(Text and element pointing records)
◇ ◇ ◇ ◇
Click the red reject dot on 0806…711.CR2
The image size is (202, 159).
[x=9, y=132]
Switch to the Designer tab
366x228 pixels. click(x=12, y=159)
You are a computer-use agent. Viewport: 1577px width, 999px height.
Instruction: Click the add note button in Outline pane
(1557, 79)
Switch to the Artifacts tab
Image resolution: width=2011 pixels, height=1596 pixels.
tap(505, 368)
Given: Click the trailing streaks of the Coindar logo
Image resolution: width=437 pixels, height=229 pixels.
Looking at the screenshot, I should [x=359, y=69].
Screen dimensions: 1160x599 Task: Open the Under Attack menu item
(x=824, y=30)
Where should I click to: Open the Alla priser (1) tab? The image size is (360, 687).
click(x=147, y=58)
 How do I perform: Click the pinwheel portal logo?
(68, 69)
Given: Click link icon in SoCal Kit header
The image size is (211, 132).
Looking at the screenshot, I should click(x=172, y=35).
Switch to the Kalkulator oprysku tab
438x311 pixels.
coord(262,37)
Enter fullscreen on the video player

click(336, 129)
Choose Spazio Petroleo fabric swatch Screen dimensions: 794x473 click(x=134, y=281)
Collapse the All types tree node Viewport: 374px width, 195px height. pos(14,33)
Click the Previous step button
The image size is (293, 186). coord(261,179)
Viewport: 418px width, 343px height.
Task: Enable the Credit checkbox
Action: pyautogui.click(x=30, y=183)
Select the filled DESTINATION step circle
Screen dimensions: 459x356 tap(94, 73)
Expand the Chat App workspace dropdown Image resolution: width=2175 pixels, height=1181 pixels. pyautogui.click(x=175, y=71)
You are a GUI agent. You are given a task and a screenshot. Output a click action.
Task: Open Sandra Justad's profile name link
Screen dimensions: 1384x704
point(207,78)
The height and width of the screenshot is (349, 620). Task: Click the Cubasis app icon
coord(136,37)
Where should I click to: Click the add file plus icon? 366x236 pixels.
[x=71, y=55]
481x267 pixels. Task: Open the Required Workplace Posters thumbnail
◇ ◇ ◇ ◇
Task directions >>
Format all of the data above as a numbered list with one item per line, leaving out blank lines.

Solution >>
1. Click the red reject dot on 0806…711.CR2
2. The image size is (202, 159).
3. [x=9, y=132]
4. Switch to the Designer tab
5. 366x228 pixels. click(x=12, y=159)
6. You are a computer-use agent. Viewport: 1577px width, 999px height.
7. Instruction: Click the add note button in Outline pane
8. (1557, 79)
9. Switch to the Artifacts tab
10. Image resolution: width=2011 pixels, height=1596 pixels.
11. tap(505, 368)
12. Given: Click the trailing streaks of the Coindar logo
13. Image resolution: width=437 pixels, height=229 pixels.
14. Looking at the screenshot, I should [x=359, y=69].
15. Screen dimensions: 1160x599 Task: Open the Under Attack menu item
16. (x=824, y=30)
17. Where should I click to: Open the Alla priser (1) tab? The image size is (360, 687).
18. click(x=147, y=58)
19.  How do I perform: Click the pinwheel portal logo?
20. (68, 69)
21. Given: Click link icon in SoCal Kit header
22. The image size is (211, 132).
23. Looking at the screenshot, I should click(x=172, y=35).
24. Switch to the Kalkulator oprysku tab
25. 438x311 pixels.
26. coord(262,37)
27. Enter fullscreen on the video player
28. click(336, 129)
29. Choose Spazio Petroleo fabric swatch Screen dimensions: 794x473 click(x=134, y=281)
30. Collapse the All types tree node Viewport: 374px width, 195px height. pos(14,33)
31. Click the Previous step button
32. The image size is (293, 186). coord(261,179)
33. Viewport: 418px width, 343px height.
34. Task: Enable the Credit checkbox
35. Action: pyautogui.click(x=30, y=183)
36. Select the filled DESTINATION step circle
37. Screen dimensions: 459x356 tap(94, 73)
38. Expand the Chat App workspace dropdown Image resolution: width=2175 pixels, height=1181 pixels. pyautogui.click(x=175, y=71)
39. You are a GUI agent. You are given a task and a screenshot. Output a click action.
40. Task: Open Sandra Justad's profile name link
41. Screen dimensions: 1384x704
42. point(207,78)
43. The height and width of the screenshot is (349, 620). Task: Click the Cubasis app icon
44. coord(136,37)
45. Where should I click to: Click the add file plus icon? 366x236 pixels.
46. [x=71, y=55]
47. 481x267 pixels. Task: Open the Required Workplace Posters thumbnail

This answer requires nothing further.